2. What can the federal government do to encourage innovations in the mortgage market, while adequately protecting consumers?
3. What can the federal government do to help ensure that mortgage borrowers understand the rights and responsibilities of homeownership and are prepared to assume them?
4. What can the federal government do to encourage the production and preservation of homes affordable to those with lower-incomes?

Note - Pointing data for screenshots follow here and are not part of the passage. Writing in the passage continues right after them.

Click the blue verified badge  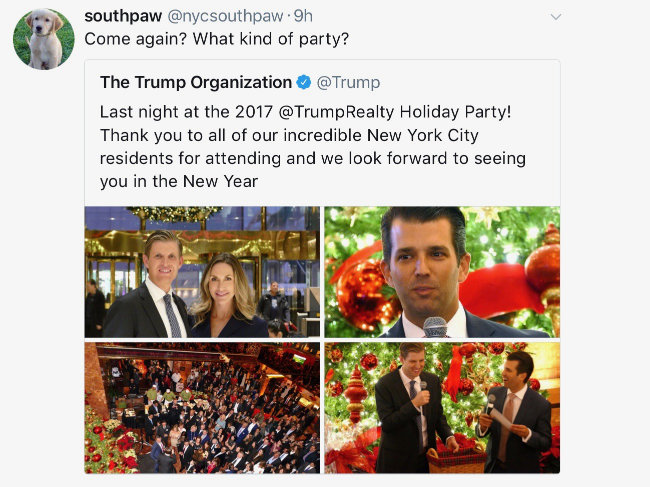[x=304, y=82]
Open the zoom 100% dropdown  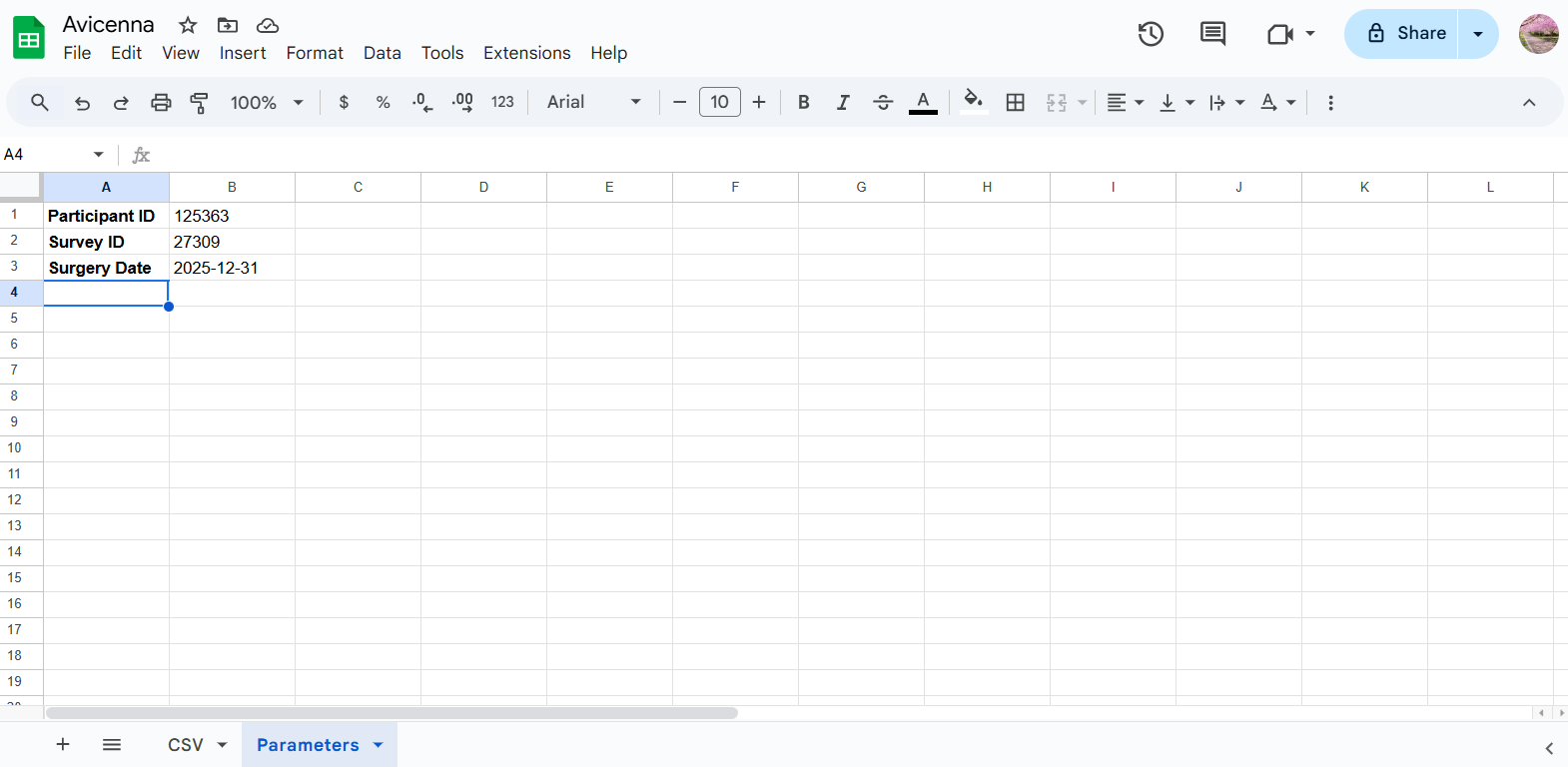267,103
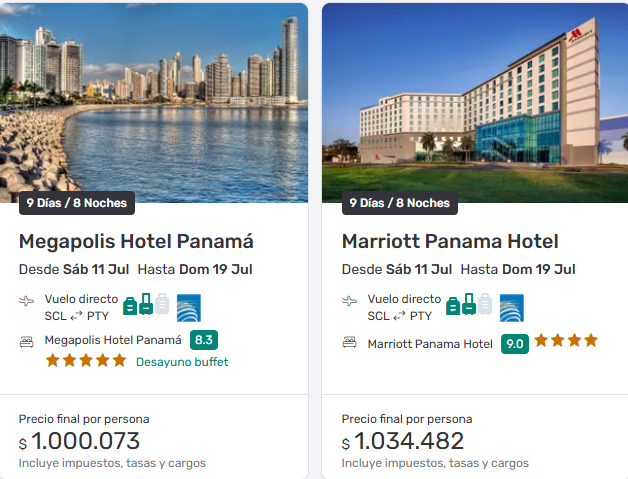Click the bed icon beside Marriott Panama Hotel
628x479 pixels.
click(x=349, y=343)

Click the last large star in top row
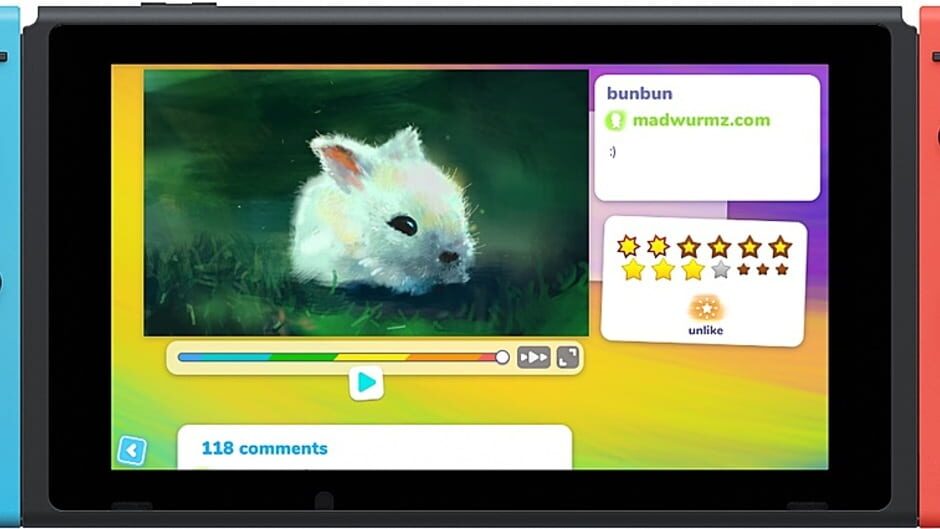pos(780,247)
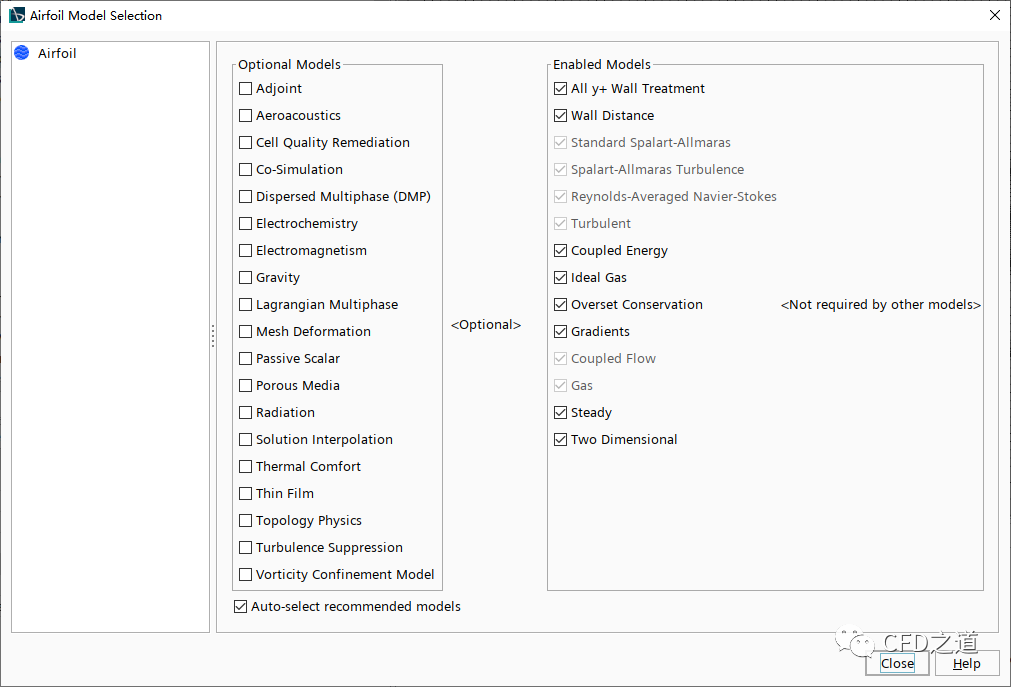The image size is (1011, 687).
Task: Select the Airfoil continuum icon
Action: point(22,53)
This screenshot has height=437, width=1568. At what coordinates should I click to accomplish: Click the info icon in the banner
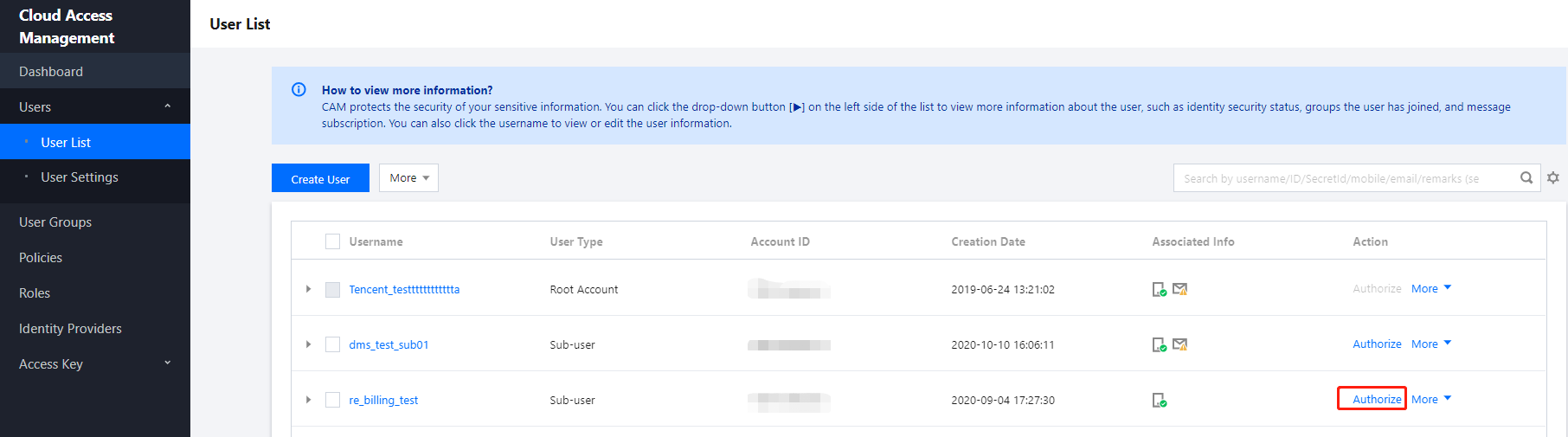click(299, 90)
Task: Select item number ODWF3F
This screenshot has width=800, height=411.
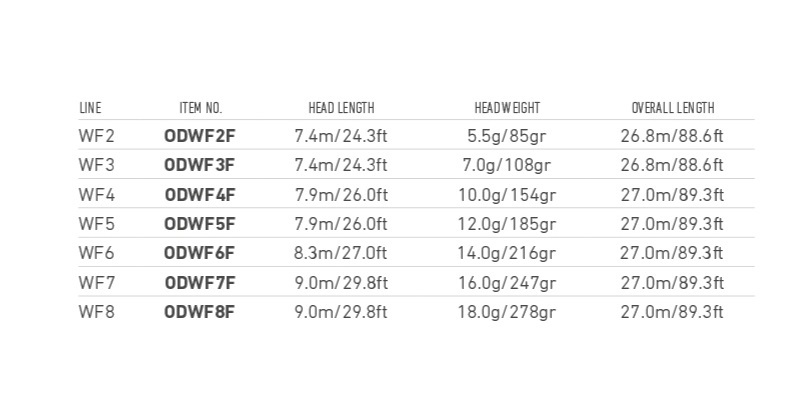Action: (200, 165)
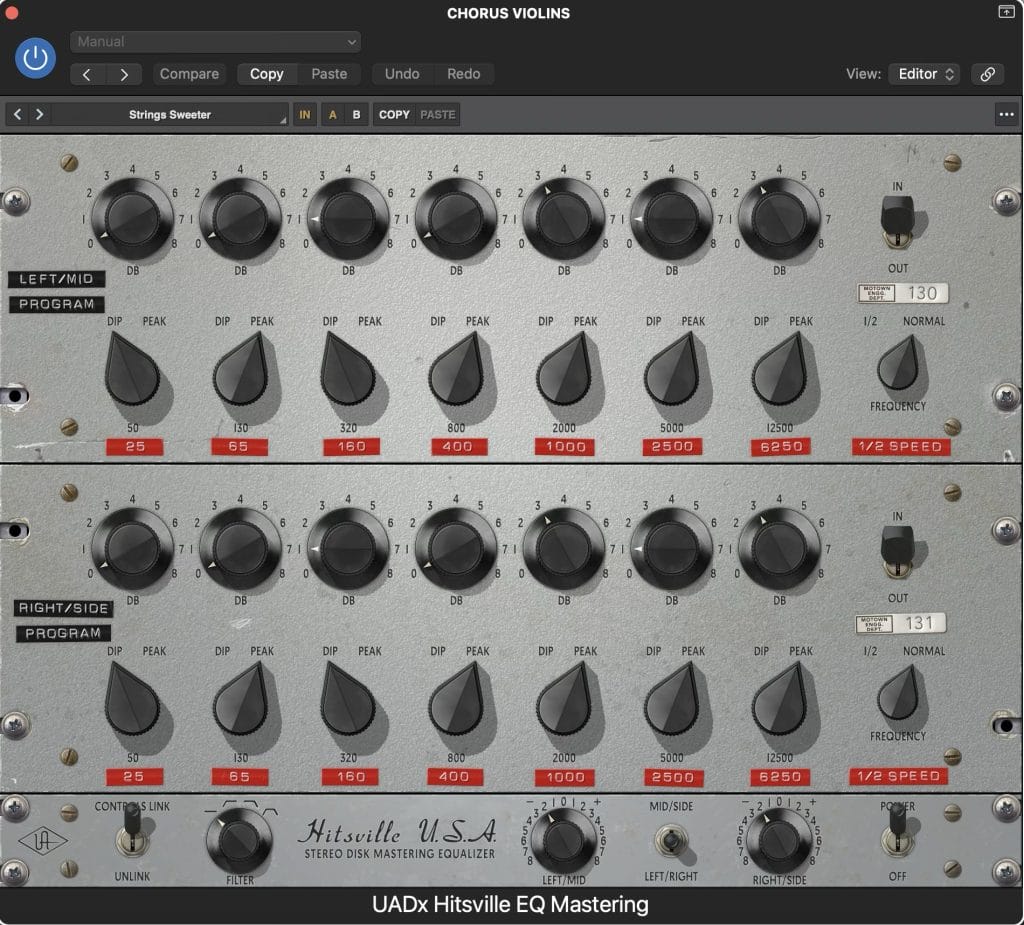Image resolution: width=1024 pixels, height=925 pixels.
Task: Select the B state tab
Action: [x=356, y=114]
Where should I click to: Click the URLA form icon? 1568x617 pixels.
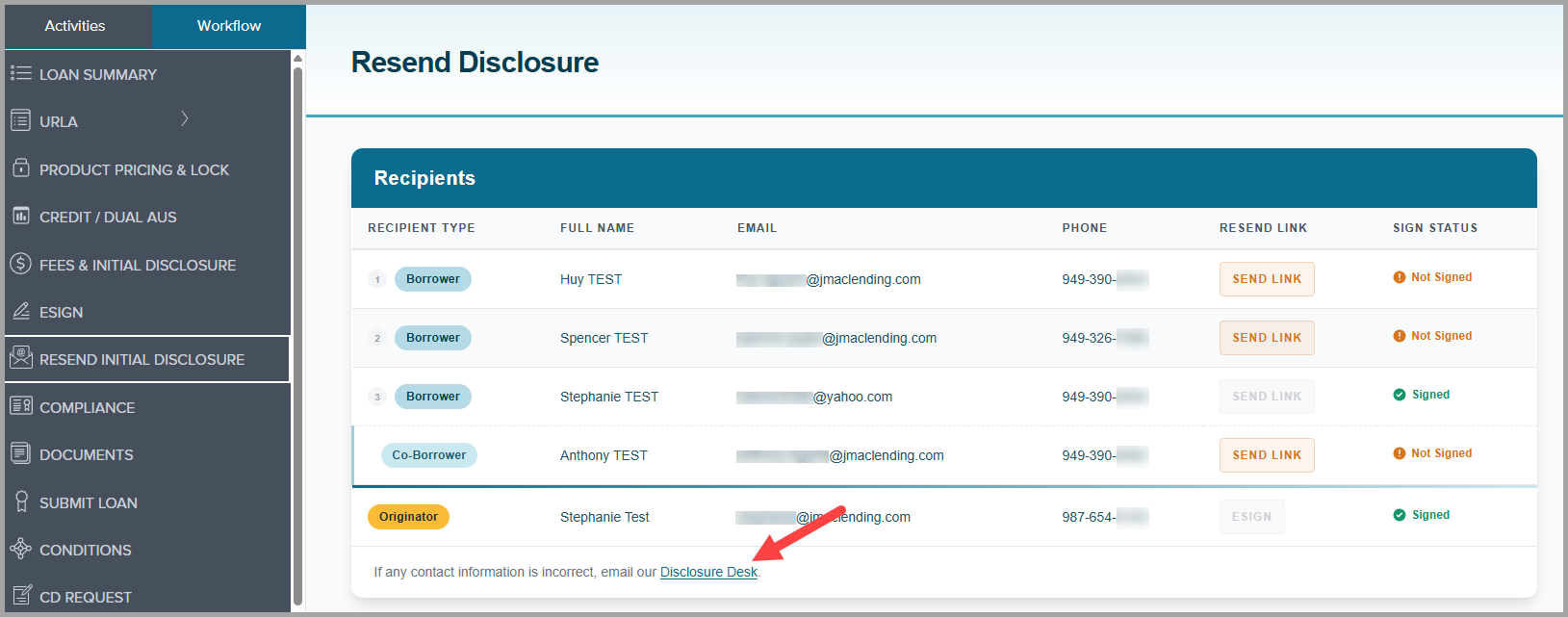click(x=20, y=120)
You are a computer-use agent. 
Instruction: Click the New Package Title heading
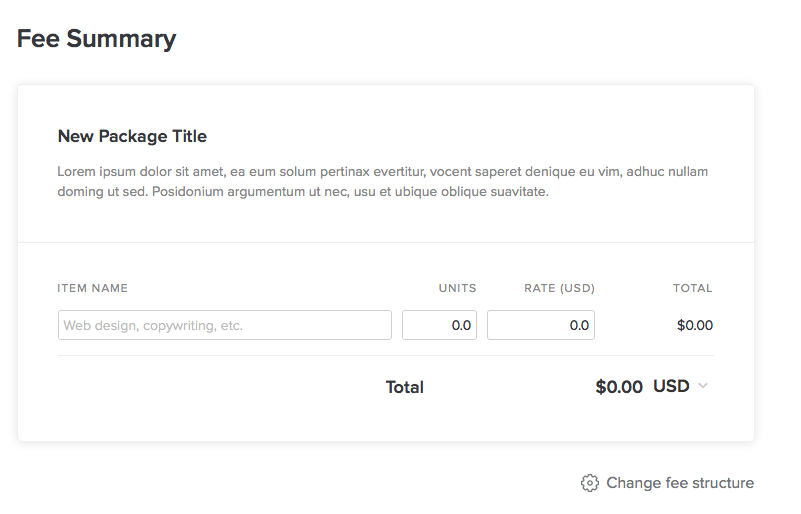(132, 136)
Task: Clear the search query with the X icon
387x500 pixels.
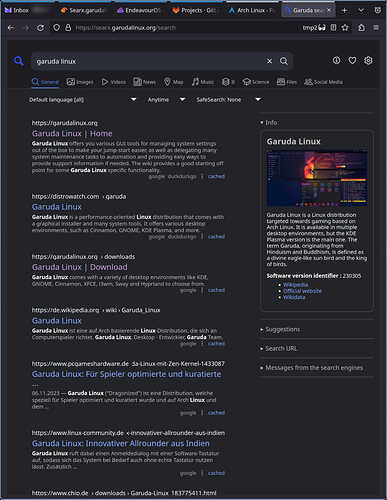Action: pyautogui.click(x=269, y=61)
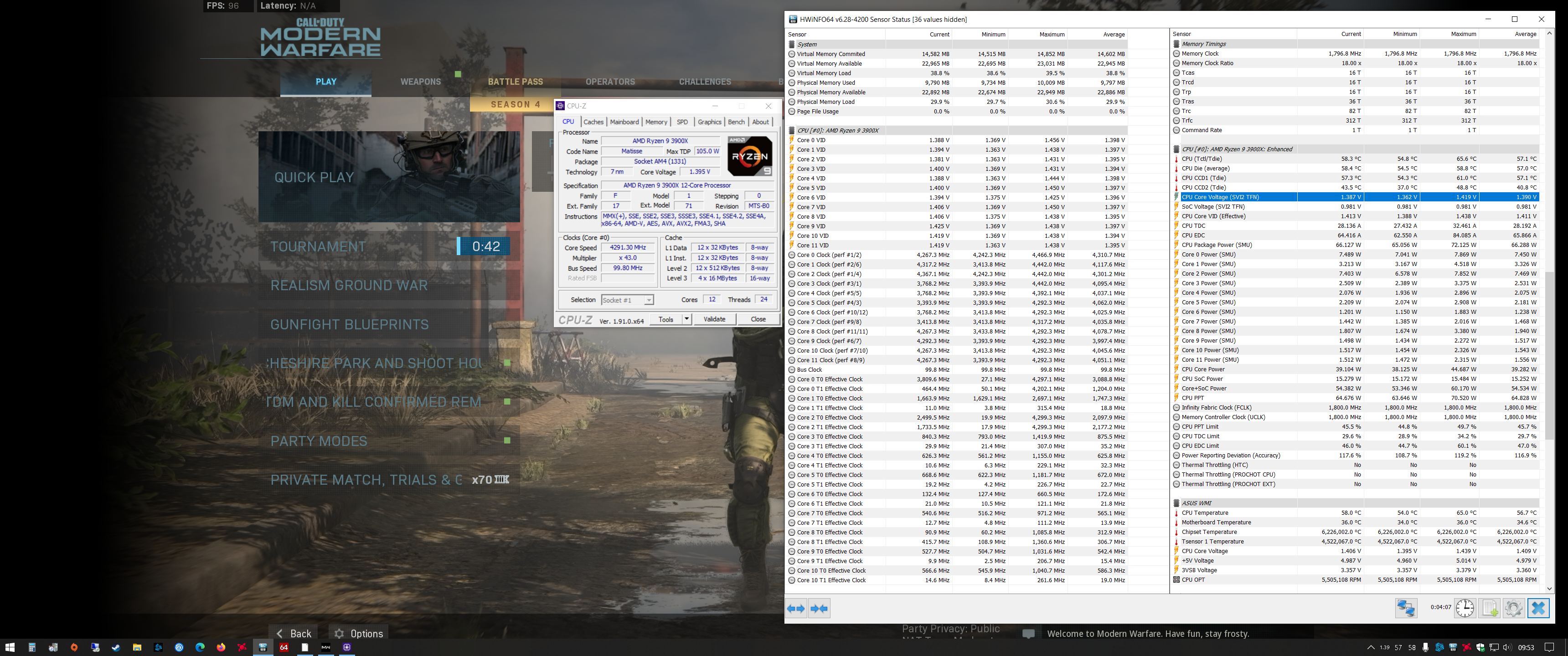
Task: Click HWiNFO collapse columns arrows icon
Action: [819, 608]
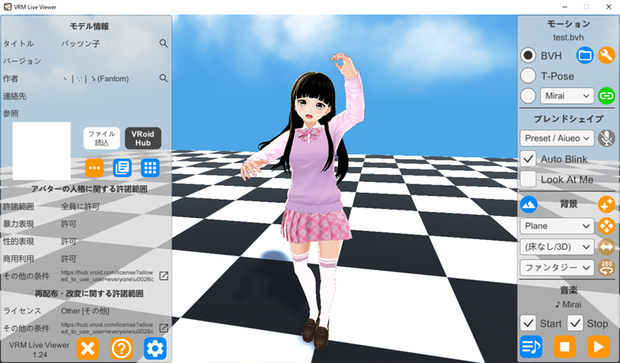Click the ファイル読込 button
The image size is (620, 363).
102,138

Buying a home is typically the largest and most complicated financial commitment most households ever make. Would-be first-time buyers face many barriers to qualify for a conventionally-priced mortgage, including an inability to afford monthly payments, lacking sufficient savings for a downpayment and closing costs, having high debts or an unstable income. Even if they qualify, potential buyers may be hampered by a lack of affordable homes in a desirable area, or even information on how to buy a home or negotiate the best deal. Veiled or overt discriminatory practices still employed by some in the real estate and financial industries also conspire against some potential homebuyers. In combination, these hurdles, especially among low-income and minority populations, keep homeownership, and its ancillary social and economic benefits, out of reach.
Policy makers and practitioners should understand the risks and implications of expanding homeownership to lower-income families. Unlike in the rental housing market, individual families must be able to successfully maintain their homes and their mortgages. Individual households need to have the capacity to stay current on their loans and to undertake needed repairs and upkeep. When families fail at homeownership, entire neighborhoods can be affected in addition to the substantial losses individual households must endure. To the extent that expanding homeownership to low- and very-low income people is a priority, correlated issues of access banking services, personal financial management and education policy must be considered.
Based on interviews with leading practitioners, focus groups and other research, a series of policy changes are explored. Generally, policy prescriptions can be grouped into three categories:
1.) Expanding the reach of mortgage markets for sustainable homeownership;
2.) Educating and protecting consumers engaged in mortgage and home equity markets; and
3.) Producing and preserving units suitable for affordable homeownership.